The Models (2025), dmstfctn

The Models (2025) is an interactive installation by artist duo dmstfctn exploring the improvisational nature of generative AI, and its sometimes unexpected and nonsensical character.

Inspired by the Italian theatrical tradition of Commedia dell’Arte, the installation consists of a year’s worth of improvised theatrical scenes generated with a system of text and voice AI models inside a 3D simulation running on a video game engine. Each scene features a cast inspired by traditionally friendly, servile, lying, or antagonistic Commedia masks — Arlecchino, Balanzone, Brighella, Colombina, Pantalone and Pulcinella.

Surfacing the ways in which Large Language Models can exhibit similar behaviours, a system of four generative AI models - designed by the artists and run on the Leonardo Supercomputer - generates dialogues for the masks, surfacing the ways in which Large Language Models can exhibit similar behaviours. Each scene includes two masks, a controversial theatrical prop suggestive of superstition, folklore, or popular falsehoods, and a painted backdrop recovered from a XX century Italian puppet theatre collection.

Audience members select the masks and prop for each scene using their phones, effectively prompting the AI system and triggering the 3D simulation to generate a unique performance. The models’ output (the masks’ dialogues) is at once improvised and informed by a ‘knowledge’ of Commedia archetypes rooted in literature and popular media - emerging through statistical resonance with patterns in the models’ training data.

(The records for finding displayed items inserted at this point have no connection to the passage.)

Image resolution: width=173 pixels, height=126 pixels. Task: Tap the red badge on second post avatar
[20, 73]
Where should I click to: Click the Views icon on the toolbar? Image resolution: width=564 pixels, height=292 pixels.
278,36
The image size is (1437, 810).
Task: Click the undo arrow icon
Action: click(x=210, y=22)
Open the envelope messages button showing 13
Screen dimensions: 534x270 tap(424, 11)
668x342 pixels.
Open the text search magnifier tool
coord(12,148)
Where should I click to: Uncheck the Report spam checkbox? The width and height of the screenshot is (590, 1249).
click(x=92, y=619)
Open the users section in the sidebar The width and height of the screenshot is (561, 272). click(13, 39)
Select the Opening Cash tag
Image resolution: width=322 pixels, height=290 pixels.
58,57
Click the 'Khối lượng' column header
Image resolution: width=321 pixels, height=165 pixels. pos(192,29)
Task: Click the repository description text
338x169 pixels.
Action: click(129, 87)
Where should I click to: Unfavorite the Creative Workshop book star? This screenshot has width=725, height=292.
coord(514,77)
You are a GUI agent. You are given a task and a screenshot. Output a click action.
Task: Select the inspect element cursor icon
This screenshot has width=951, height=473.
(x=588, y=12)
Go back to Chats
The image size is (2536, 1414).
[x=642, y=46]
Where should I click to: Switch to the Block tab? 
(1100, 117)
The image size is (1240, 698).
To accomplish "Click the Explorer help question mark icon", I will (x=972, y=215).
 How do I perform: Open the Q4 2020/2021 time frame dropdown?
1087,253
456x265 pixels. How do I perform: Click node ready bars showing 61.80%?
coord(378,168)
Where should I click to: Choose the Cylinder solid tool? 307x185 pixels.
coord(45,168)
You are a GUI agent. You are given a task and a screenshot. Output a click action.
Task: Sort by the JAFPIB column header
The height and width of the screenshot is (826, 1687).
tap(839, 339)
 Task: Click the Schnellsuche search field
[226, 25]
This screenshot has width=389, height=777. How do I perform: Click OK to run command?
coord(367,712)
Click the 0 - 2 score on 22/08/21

Shared by models and audiences alike, this knowledge provides a foundation for improvisation, confabulation, mistakes, jokes and surprise.

AI Tendencies

The work focuses on three tendenciesread more observed in generative AI, and particularly in Large Language Models tuned for use as chatbots or assistants, that lead to surprising, unexpected, or nonsensical outputs. The installation surfaces these tendencies through its improvised theatrical scenes allowing audiences to explore, experience, and reflect on them.

Lying

Responses generated by LLMs are not always accurate or true, but will be presented as if they are, making it appear that the AI is imagining (or hallucinating) the response. In 2023 a mathematical study suggested that “hallucinations may be an intrinsic property of GPT models”, and a 2022 paper suggested that the larger a model, the more likely it was to repeat human misonceptions such as breaking a mirror bringing bad luck.

Being servile or overly friendly

Responses generated by LLMs may include flattery of the user, or tend towards agreeing with their stated beliefs, even in the face of potential counter arguments or evidence.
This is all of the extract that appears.